• _Excerpt_
%%

T. J. Weist

New York Giants
- Title: Special teams assistant

Personal information
- Born: June 25, 1965 (age 60) Bay City, Michigan, U.S.

Career information
- High school: All Saints Central (Bay City)
- College: Alabama

Career history
- Alabama (1988–1989) Graduate assistant & wide receivers coach; Michigan (1990–1993) Wide receivers coach; Southern Illinois (1994–1995) Wide receivers coach & tight ends coach; Tulsa (1996) Wide receivers coach; Indiana (1997–2001) Wide receivers coach; Western Kentucky (2002–2009) Offensive coordinator & associate head coach; Cincinnati (2010–2012) Wide receivers coach; Connecticut (2013) Offensive coordinator; Connecticut (2013) Interim head coach; Michigan (2015) Offensive analyst; South Florida (2016) Offensive coordinator & wide receivers coach; Baltimore Ravens (2018) Offensive analyst; Baltimore Ravens (2019–2025) Special teams assistant; New York Giants (2026–present) Special teams assistant;

Head coaching record
- Career: 4–5 (college)

= T. J. Weist =

American football coach (born 1965)

T. J. Weist (pronounced WEEST, born June 25, 1965) is an American football coach who is an assistant special teams coach for the New York Giants of the National Football League (NFL). He was the Offensive Coordinator at USF in 2016 and named interim head coach for the 2016 Birmingham Bowl, leading the Bulls to a victory over South Carolina in overtime. He was the senior offensive analyst for University of Michigan in 2015 and interim head coach of the Connecticut Huskies football team for the 2013 season.

%%

• _Given problem 1_
Transcribe the T. J. Weist profile in full, keeping every character unchanged.
The profile of T. J. Weist and the records have no connection to each other.

• _Record set_
%%

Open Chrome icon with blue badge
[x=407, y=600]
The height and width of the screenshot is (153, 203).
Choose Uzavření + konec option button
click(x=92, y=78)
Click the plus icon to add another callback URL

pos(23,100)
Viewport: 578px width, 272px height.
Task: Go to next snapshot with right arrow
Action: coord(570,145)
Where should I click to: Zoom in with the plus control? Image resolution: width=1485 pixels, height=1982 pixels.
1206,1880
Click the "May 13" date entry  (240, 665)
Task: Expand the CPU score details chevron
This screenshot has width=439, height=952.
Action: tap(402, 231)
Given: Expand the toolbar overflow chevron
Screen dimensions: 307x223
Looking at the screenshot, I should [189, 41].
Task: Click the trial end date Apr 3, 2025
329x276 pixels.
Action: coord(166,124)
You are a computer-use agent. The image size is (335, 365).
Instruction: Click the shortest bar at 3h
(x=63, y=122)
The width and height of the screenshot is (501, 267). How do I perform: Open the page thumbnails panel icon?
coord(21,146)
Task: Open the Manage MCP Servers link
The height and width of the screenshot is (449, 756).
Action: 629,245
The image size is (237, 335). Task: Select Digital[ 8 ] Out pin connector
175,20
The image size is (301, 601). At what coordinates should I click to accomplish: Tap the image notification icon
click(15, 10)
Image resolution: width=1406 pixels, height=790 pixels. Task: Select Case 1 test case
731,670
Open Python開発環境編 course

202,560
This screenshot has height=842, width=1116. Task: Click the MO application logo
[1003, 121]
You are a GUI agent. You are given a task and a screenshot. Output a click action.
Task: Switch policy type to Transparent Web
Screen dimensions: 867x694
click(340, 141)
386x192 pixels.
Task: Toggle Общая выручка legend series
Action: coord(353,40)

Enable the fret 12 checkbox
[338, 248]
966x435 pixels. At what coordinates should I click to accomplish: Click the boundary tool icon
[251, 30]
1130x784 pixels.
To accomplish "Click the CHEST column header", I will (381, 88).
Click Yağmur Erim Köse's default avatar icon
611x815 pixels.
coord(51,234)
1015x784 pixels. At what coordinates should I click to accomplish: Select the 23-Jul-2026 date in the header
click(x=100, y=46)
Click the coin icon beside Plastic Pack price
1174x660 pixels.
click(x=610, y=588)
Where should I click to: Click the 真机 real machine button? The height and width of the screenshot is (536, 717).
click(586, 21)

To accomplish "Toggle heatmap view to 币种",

%%

• _Given problem 2_
Extract every line of the records that contains the string "width", treating uppercase and lowercase as different.

• _Expected answer 1_
T. J. Weist

New York Giants
- Title: Special teams assistant

Personal information
- Born: June 25, 1965 (age 60) Bay City, Michigan, U.S.

Career information
- High school: All Saints Central (Bay City)
- College: Alabama

Career history
- Alabama (1988–1989) Graduate assistant & wide receivers coach; Michigan (1990–1993) Wide receivers coach; Southern Illinois (1994–1995) Wide receivers coach & tight ends coach; Tulsa (1996) Wide receivers coach; Indiana (1997–2001) Wide receivers coach; Western Kentucky (2002–2009) Offensive coordinator & associate head coach; Cincinnati (2010–2012) Wide receivers coach; Connecticut (2013) Offensive coordinator; Connecticut (2013) Interim head coach; Michigan (2015) Offensive analyst; South Florida (2016) Offensive coordinator & wide receivers coach; Baltimore Ravens (2018) Offensive analyst; Baltimore Ravens (2019–2025) Special teams assistant; New York Giants (2026–present) Special teams assistant;

Head coaching record
- Career: 4–5 (college)

= T. J. Weist =

American football coach (born 1965)

T. J. Weist (pronounced WEEST, born June 25, 1965) is an American football coach who is an assistant special teams coach for the New York Giants of the National Football League (NFL). He was the Offensive Coordinator at USF in 2016 and named interim head coach for the 2016 Birmingham Bowl, leading the Bulls to a victory over South Carolina in overtime. He was the senior offensive analyst for University of Michigan in 2015 and interim head coach of the Connecticut Huskies football team for the 2013 season.

• _Expected answer 2_
The height and width of the screenshot is (153, 203).
Viewport: 578px width, 272px height.
Where should I click to: Zoom in with the plus control? Image resolution: width=1485 pixels, height=1982 pixels.
This screenshot has width=439, height=952.
The width and height of the screenshot is (501, 267). How do I perform: Open the page thumbnails panel icon?
The height and width of the screenshot is (449, 756).
Image resolution: width=1406 pixels, height=790 pixels. Task: Select Case 1 test case
This screenshot has height=842, width=1116. Task: Click the MO application logo
Where should I click to: Click the 真机 real machine button? The height and width of the screenshot is (536, 717).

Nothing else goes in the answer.